Von Abgeordnetem Zanger (FPÖ) auf den Umfang der Rechnungshofkontrollen der Corona-Hilfen angesprochen, skizzierte Präsidentin Kraker sämtliche Prüfungen in diesem Zusammenhang, die gemeinsam mit dem Bundesrechnungsabschluss und speziellen Gebarungsüberprüfungen – etwa zur COFAG – ein "umfassendes Prüfpaket" mit derzeit 26 Einzelprüfungen ergäben.
Härtefallfonds fachliches Neuland für Wirtschaftsressort
In einem eigenen Bericht (III-388 d.B.) zur Förderabwicklung im Rahmen des Härtefallfonds verweist der Rechnungshof auf Unklarheiten bei der Definition von Förderkriterien und der Berechnung der Förderhöhe. Das Ziel, über sämtliche Branchen hinweg eine breite finanzielle Unterstützung rasch zu gewähren, habe man aber in hohem Ausmaß erfüllt, urteilt das Kontrollorgan. Der Härtefallfonds sollte während der Corona-Pandemie negative wirtschaftliche Auswirkungen auf Ein-Personen-Unternehmen und Familienbetriebe, die weder Kurzarbeit noch Garantien beanspruchen konnten, durch Ersatzzahlungen abfedern. Die Mittel für den Härtefallfonds stammen aus dem COVID-19-Krisenbewältigungsfonds, der vom Finanzministerium verwaltet wird. Operativ ist das Wirtschaftsministerium zuständig für den Härtefallfonds, wobei die Wirtschaftskammer die Antragsabwicklung übernimmt. Grundsätzlich müsse bei ressortübergreifenden Förderinstrumenten auf die fachliche Expertise bei Konzeptionierung und Umsetzung geachtet werden, unterstreicht der Rechnungshof. Das Wirtschaftsministerium habe angesichts der sozialen Dimension der Förderungen "fachliches Neuland betreten". Von März bis Dezember 2020 wurden rund 895,91 Mio. € Härtefallfondsförderung an 209.000 Fördernehmerinnen und Fördernehmer ausbezahlt. Mittlerweile betrage die Auszahlungssumme bereits 2,4 Mrd. €, so Kraker im Ausschuss.

> [Daten zur Auswertung]
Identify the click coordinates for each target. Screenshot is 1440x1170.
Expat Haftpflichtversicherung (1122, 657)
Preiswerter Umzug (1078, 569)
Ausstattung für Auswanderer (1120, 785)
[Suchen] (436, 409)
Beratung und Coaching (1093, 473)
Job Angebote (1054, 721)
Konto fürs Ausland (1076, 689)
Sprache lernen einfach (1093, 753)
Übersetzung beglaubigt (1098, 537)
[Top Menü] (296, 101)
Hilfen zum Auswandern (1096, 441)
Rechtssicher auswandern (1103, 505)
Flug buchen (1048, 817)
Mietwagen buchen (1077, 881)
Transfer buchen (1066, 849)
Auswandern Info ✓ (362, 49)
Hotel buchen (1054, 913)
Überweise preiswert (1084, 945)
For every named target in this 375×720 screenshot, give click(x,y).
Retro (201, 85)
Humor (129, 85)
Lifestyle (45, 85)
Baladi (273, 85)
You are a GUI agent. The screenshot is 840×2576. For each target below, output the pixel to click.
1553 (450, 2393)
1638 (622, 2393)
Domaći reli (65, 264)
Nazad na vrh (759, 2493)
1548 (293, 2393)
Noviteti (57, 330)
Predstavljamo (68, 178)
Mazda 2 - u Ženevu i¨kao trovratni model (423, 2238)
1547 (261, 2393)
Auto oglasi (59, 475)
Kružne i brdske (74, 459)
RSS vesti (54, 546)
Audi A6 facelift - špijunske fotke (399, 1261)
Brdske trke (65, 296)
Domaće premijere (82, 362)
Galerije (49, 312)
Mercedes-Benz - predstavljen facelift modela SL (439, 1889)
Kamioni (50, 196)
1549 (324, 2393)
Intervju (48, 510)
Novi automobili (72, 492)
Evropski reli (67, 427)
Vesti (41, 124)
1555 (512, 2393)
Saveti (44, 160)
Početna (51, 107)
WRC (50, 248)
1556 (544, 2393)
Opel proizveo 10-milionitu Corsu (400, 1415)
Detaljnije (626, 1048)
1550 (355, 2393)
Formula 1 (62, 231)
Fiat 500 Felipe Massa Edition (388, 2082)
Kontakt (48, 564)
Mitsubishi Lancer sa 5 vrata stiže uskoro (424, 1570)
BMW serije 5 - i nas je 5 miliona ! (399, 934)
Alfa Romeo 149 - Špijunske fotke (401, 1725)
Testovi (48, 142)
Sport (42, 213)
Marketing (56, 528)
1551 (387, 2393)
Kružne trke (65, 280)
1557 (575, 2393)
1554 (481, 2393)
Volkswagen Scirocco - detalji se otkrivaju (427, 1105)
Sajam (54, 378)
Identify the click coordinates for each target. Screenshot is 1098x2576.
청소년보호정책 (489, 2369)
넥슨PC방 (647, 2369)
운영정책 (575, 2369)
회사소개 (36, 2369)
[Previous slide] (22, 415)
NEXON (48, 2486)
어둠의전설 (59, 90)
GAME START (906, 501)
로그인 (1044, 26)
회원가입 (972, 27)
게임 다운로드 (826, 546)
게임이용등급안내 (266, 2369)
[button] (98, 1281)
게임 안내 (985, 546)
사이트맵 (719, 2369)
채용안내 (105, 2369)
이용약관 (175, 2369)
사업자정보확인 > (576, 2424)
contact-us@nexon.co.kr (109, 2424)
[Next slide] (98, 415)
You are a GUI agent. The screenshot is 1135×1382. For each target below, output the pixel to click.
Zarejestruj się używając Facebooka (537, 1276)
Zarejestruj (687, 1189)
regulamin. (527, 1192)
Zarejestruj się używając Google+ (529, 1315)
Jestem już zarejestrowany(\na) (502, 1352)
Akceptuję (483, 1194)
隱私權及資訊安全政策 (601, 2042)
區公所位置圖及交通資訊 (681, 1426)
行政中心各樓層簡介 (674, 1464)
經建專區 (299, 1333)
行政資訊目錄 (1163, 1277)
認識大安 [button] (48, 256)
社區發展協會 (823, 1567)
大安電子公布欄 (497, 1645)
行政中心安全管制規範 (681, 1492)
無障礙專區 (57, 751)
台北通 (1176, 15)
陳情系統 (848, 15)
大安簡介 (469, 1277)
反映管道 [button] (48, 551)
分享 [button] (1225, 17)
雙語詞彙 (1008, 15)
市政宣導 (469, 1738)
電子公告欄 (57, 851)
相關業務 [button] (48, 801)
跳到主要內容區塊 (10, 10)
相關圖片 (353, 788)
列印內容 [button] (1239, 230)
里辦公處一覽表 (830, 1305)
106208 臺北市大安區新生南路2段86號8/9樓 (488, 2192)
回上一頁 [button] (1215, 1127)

> [Arbeitsaufträge]
1) Erklären Sie anhand des Textauszugs zum Härtefallfonds in ein bis drei Sätzen, weshalb sich der Fonds gerade an Ein-Personen-Unternehmen und Familienbetriebe richtete.
2) Setzen Sie den Textauszug über die Prüfung des Härtefallfonds durch den Rechnungshof ab seinem letzten Satz fort.

> [Lösungen]
1) Der Härtefallfonds sollte die negativen wirtschaftlichen Folgen der Corona-Pandemie durch Ersatzzahlungen abfedern. Er richtete sich an Ein-Personen-Unternehmen und Familienbetriebe, weil diese weder Kurzarbeit noch Garantien in Anspruch nehmen konnten.

2)
Brunner: WKÖ führt Abwicklung unentgeltlich durch
Auf die Kritikpunkte des Rechnungshofs gingen Michael Seemayer (SPÖ), Erwin Angerer (FPÖ) und Gerald Loacker (NEOS) näher ein, wobei sie vor allem die Rolle der Wirtschaftskammer als Abwicklungsstelle hinterfragten. Finanzminister Brunner unterstrich wiederum, die Wirtschaftskammer sei eine "kompetente Institution nahe an den Unternehmen" und führe die Förderabwicklung "pro bono" durch. Angerers Bemerkung, Unternehmer:innen hätten vielfach über Probleme bei Antragstellung und Auszahlung geklagt, konnte Martina Kaufmann (ÖVP) nicht nachvollziehen. Ihr gegenüber hätten sich Unternehmer:innen zufrieden mit der Förderabwicklung gezeigt. Probleme in der praktischen Anwendung haben aus Sicht des Rechnungshofs nicht zuletzt die häufigen Änderungen der Förderrichtlinien verursacht. Im Sinne der Nutzer:innenfreundlichkeit regen die Prüfer:innen an, die Sicherung bereits eingetragener Daten zu optimieren und eine Identifizierung über die Handy-Signatur zu ermöglichen. RH-Präsidentin Kraker räumte ein, grundsätzlich befürworte der Rechnungshof, wenn staatliche Zahlungen zum Ausgleich des individuellen Schadens erfolgen, wie dies in der zweiten Phase des Härtefallfonds der Fall gewesen sei. Allerdings erhöhe sich dadurch die Komplexität der Förderabwicklung.